- [Task details] Output every entry exactly, without any pictures.

Pixel coordinate grounding data:

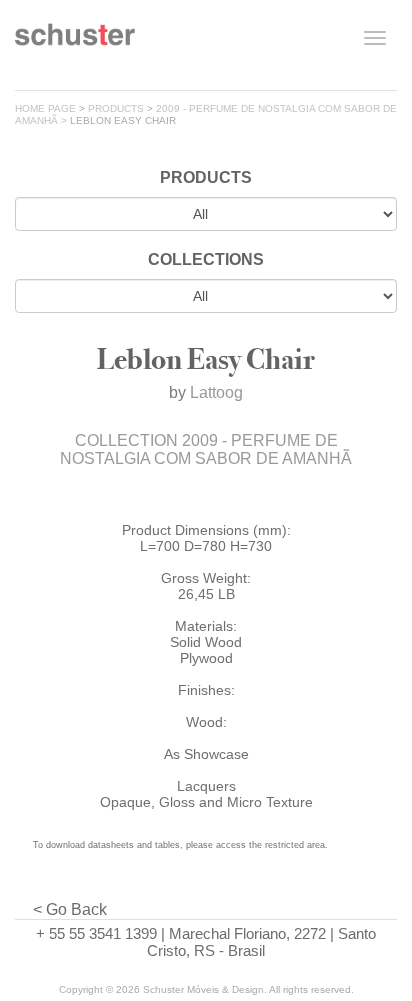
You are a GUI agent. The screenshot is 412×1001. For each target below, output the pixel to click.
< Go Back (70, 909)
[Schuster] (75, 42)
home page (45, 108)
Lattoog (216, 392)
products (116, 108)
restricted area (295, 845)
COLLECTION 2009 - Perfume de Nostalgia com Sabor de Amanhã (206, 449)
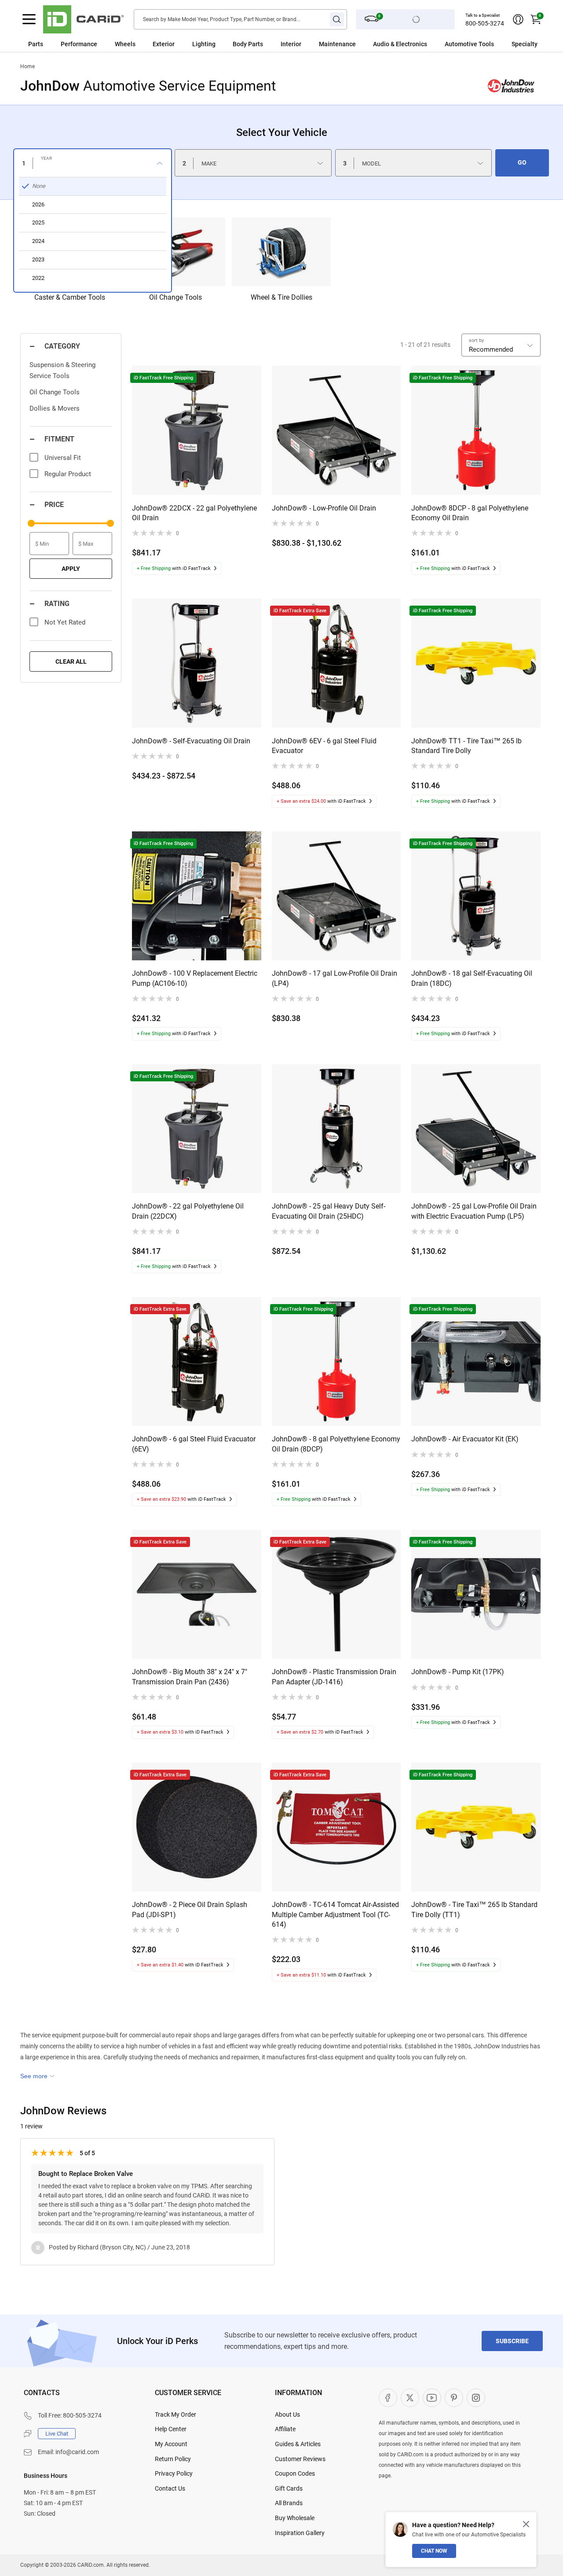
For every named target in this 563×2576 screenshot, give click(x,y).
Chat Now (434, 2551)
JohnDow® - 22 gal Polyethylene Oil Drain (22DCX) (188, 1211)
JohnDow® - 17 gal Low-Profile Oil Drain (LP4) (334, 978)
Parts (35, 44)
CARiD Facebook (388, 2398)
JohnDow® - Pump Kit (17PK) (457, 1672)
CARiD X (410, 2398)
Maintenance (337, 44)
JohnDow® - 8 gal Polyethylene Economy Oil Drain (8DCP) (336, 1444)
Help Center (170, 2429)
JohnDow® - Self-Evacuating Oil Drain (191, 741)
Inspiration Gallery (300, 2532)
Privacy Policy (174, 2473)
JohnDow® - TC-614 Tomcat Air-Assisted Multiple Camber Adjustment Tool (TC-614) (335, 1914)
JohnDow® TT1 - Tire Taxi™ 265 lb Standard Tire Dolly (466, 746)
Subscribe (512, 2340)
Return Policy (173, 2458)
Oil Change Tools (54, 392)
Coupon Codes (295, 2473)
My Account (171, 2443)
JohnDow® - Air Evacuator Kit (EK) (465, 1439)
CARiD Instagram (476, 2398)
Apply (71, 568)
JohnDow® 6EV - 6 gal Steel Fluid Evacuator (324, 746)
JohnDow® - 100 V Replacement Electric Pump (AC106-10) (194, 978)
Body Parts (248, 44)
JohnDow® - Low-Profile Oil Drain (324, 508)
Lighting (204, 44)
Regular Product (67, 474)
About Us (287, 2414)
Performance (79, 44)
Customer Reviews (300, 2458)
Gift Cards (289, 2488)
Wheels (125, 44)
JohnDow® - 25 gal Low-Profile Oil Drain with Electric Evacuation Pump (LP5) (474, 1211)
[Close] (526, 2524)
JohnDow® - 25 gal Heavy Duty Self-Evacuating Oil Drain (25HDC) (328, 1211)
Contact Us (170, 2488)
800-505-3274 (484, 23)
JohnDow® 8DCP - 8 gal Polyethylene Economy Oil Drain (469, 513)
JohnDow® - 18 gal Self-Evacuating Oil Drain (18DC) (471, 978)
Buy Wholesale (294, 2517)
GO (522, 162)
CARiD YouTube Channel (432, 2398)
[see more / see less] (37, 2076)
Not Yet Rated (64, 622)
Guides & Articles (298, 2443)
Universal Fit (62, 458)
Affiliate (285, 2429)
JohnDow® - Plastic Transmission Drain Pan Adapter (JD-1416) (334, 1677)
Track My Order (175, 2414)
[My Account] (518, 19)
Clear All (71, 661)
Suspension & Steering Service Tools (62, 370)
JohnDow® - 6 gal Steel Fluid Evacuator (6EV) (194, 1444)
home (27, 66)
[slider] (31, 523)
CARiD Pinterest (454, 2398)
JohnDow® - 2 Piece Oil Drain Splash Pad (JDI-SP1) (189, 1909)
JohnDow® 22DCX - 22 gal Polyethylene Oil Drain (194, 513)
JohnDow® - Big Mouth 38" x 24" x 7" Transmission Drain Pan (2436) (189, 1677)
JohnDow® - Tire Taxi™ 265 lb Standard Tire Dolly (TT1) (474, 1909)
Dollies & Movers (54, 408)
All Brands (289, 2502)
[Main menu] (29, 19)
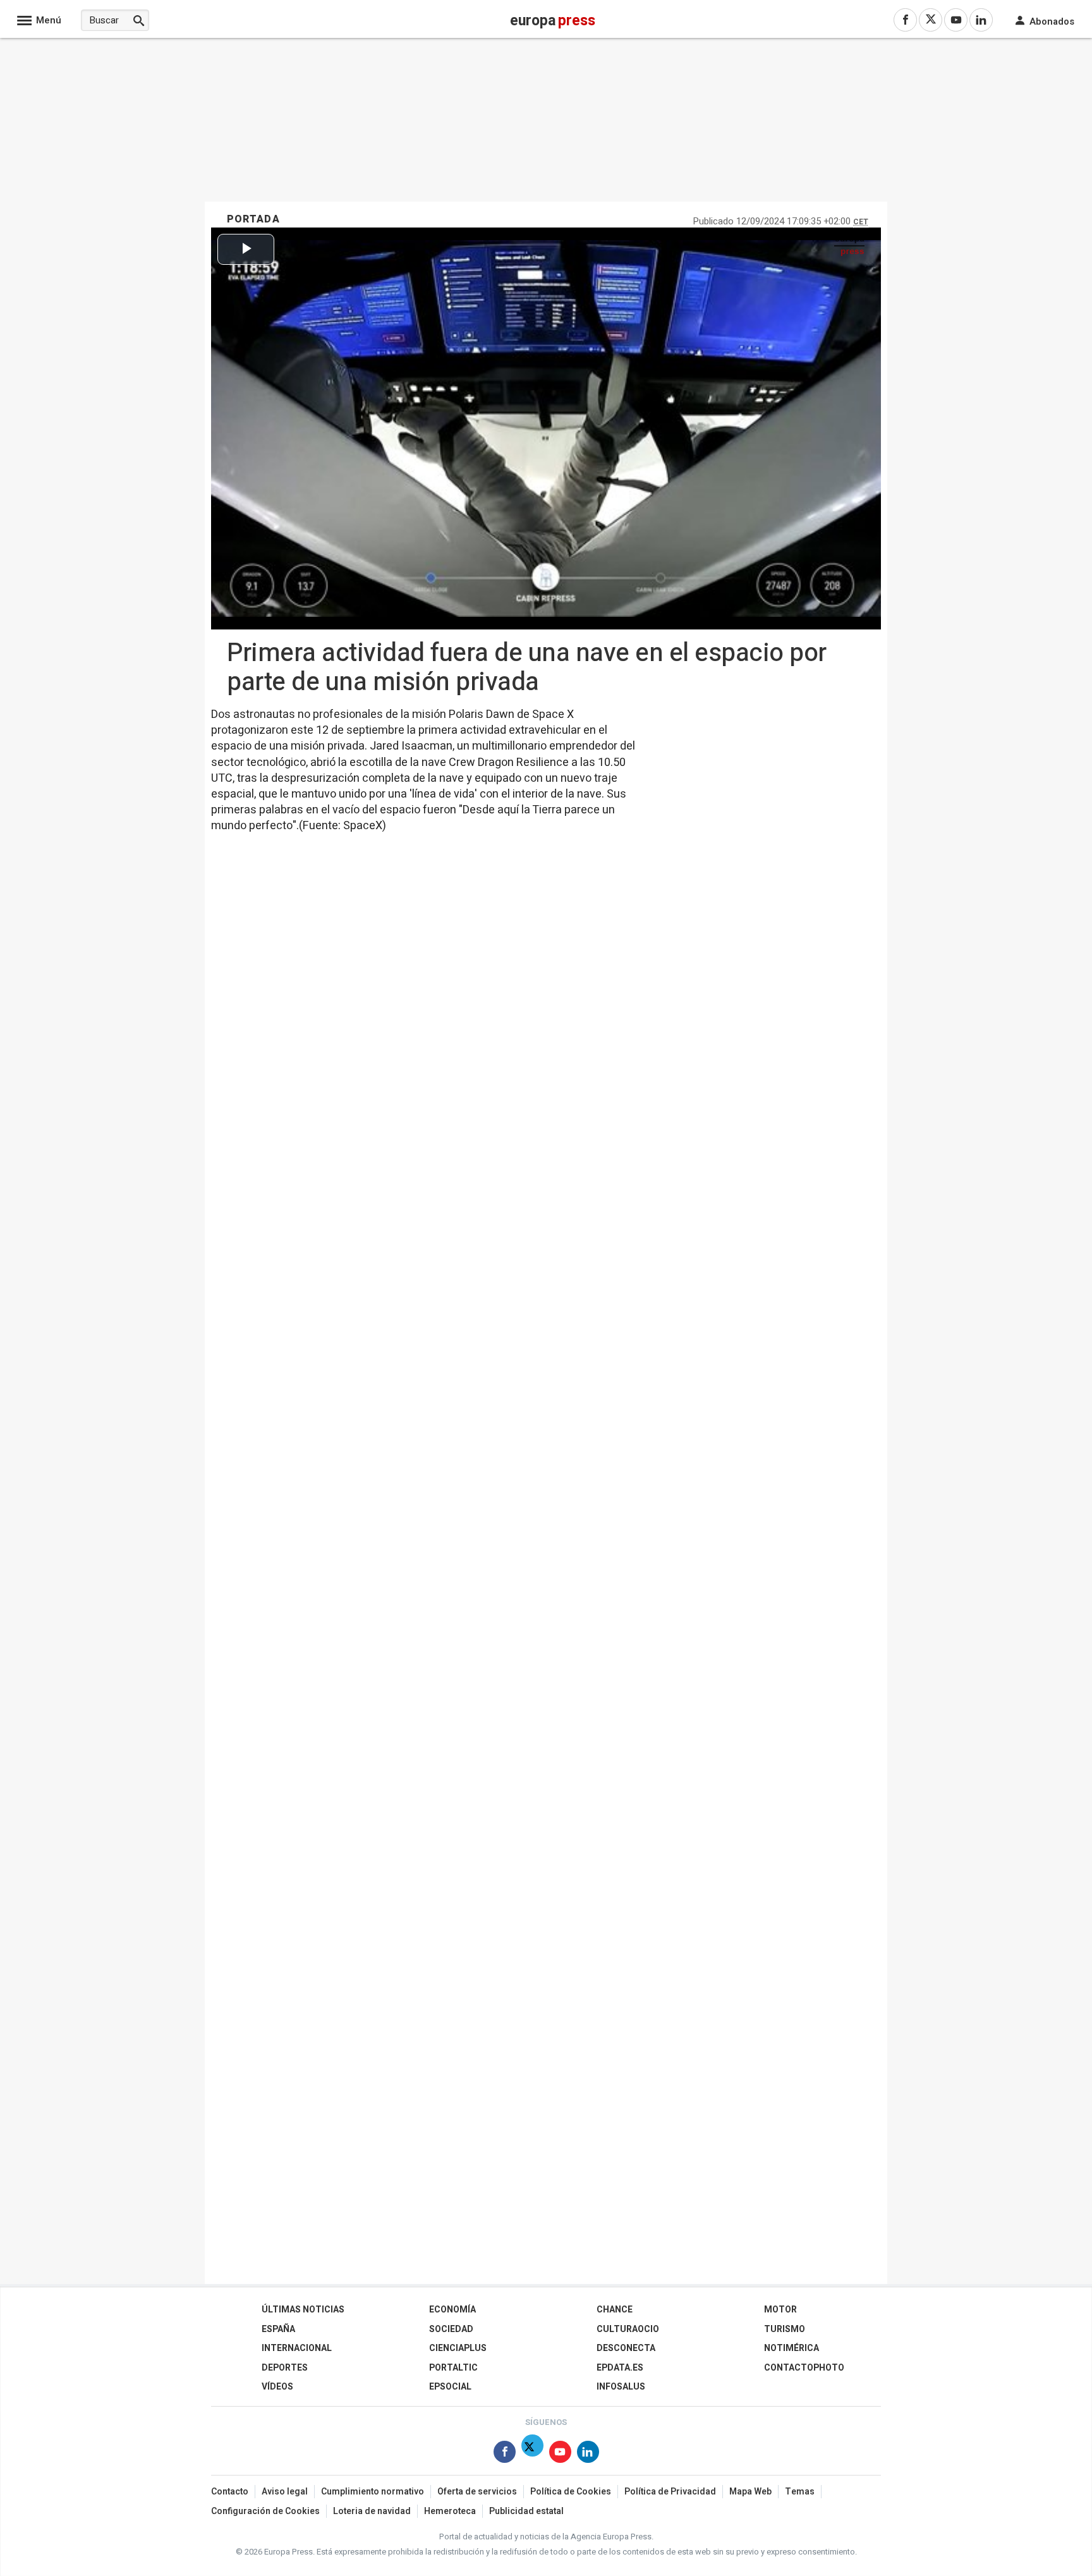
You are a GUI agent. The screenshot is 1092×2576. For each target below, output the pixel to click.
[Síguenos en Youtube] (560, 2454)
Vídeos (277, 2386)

- [Result of this task]
You are a GUI agent. The screenshot is 412×1001. For each target below, output the pixel to click.
< Go Back (70, 909)
[Schuster] (75, 42)
home page (45, 108)
Lattoog (216, 392)
products (116, 108)
restricted area (295, 845)
COLLECTION 2009 - Perfume de Nostalgia com Sabor de Amanhã (206, 449)
For every named target in this 563×2576 screenshot, give click(x,y).
Chat Now (434, 2551)
JohnDow® - 22 gal Polyethylene Oil Drain (22DCX) (188, 1211)
JohnDow® - 17 gal Low-Profile Oil Drain (LP4) (334, 978)
Parts (35, 44)
CARiD Facebook (388, 2398)
JohnDow® - Pump Kit (17PK) (457, 1672)
CARiD X (410, 2398)
Maintenance (337, 44)
JohnDow® - 8 gal Polyethylene Economy Oil Drain (8DCP) (336, 1444)
Help Center (170, 2429)
JohnDow® - Self-Evacuating Oil Drain (191, 741)
Inspiration Gallery (300, 2532)
Privacy Policy (174, 2473)
JohnDow® - TC-614 Tomcat Air-Assisted Multiple Camber Adjustment Tool (TC-614) (335, 1914)
JohnDow® TT1 - Tire Taxi™ 265 lb Standard Tire Dolly (466, 746)
Subscribe (512, 2340)
Return Policy (173, 2458)
Oil Change Tools (54, 392)
Coupon Codes (295, 2473)
My Account (171, 2443)
JohnDow® - Air Evacuator Kit (EK) (465, 1439)
CARiD Instagram (476, 2398)
Apply (71, 568)
JohnDow® 6EV - 6 gal Steel Fluid Evacuator (324, 746)
JohnDow® - 100 V Replacement Electric Pump (AC106-10) (194, 978)
Body Parts (248, 44)
JohnDow® - Low-Profile Oil Drain (324, 508)
Lighting (204, 44)
Regular Product (67, 474)
About Us (287, 2414)
Performance (79, 44)
Customer Reviews (300, 2458)
Gift Cards (289, 2488)
Wheels (125, 44)
JohnDow® - 25 gal Low-Profile Oil Drain with Electric Evacuation Pump (LP5) (474, 1211)
[Close] (526, 2524)
JohnDow® - 25 gal Heavy Duty Self-Evacuating Oil Drain (25HDC) (328, 1211)
Contact Us (170, 2488)
800-505-3274 (484, 23)
JohnDow® 8DCP - 8 gal Polyethylene Economy Oil Drain (469, 513)
JohnDow® - 18 gal Self-Evacuating Oil Drain (18DC) (471, 978)
Buy Wholesale (294, 2517)
GO (522, 162)
CARiD YouTube Channel (432, 2398)
[see more / see less] (37, 2076)
Not Yet Rated (64, 622)
Guides & Articles (298, 2443)
Universal Fit (62, 458)
Affiliate (285, 2429)
JohnDow® - Plastic Transmission Drain Pan Adapter (JD-1416) (334, 1677)
Track My Order (175, 2414)
[My Account] (518, 19)
Clear All (71, 661)
Suspension & Steering Service Tools (62, 370)
JohnDow® - 6 gal Steel Fluid Evacuator (6EV) (194, 1444)
home (27, 66)
[slider] (31, 523)
CARiD Pinterest (454, 2398)
JohnDow® - 2 Piece Oil Drain Splash Pad (JDI-SP1) (189, 1909)
JohnDow® 22DCX - 22 gal Polyethylene Oil Drain (194, 513)
JohnDow® - Big Mouth 38" x 24" x 7" Transmission Drain Pan (2436) (189, 1677)
JohnDow® - Tire Taxi™ 265 lb Standard Tire Dolly (TT1) (474, 1909)
Dollies & Movers (54, 408)
All Brands (289, 2502)
[Main menu] (29, 19)
You are a GUI agent. The screenshot is 1092×2576. For each target below, output the pixel to click.
[Síguenos en Youtube] (560, 2454)
Vídeos (277, 2386)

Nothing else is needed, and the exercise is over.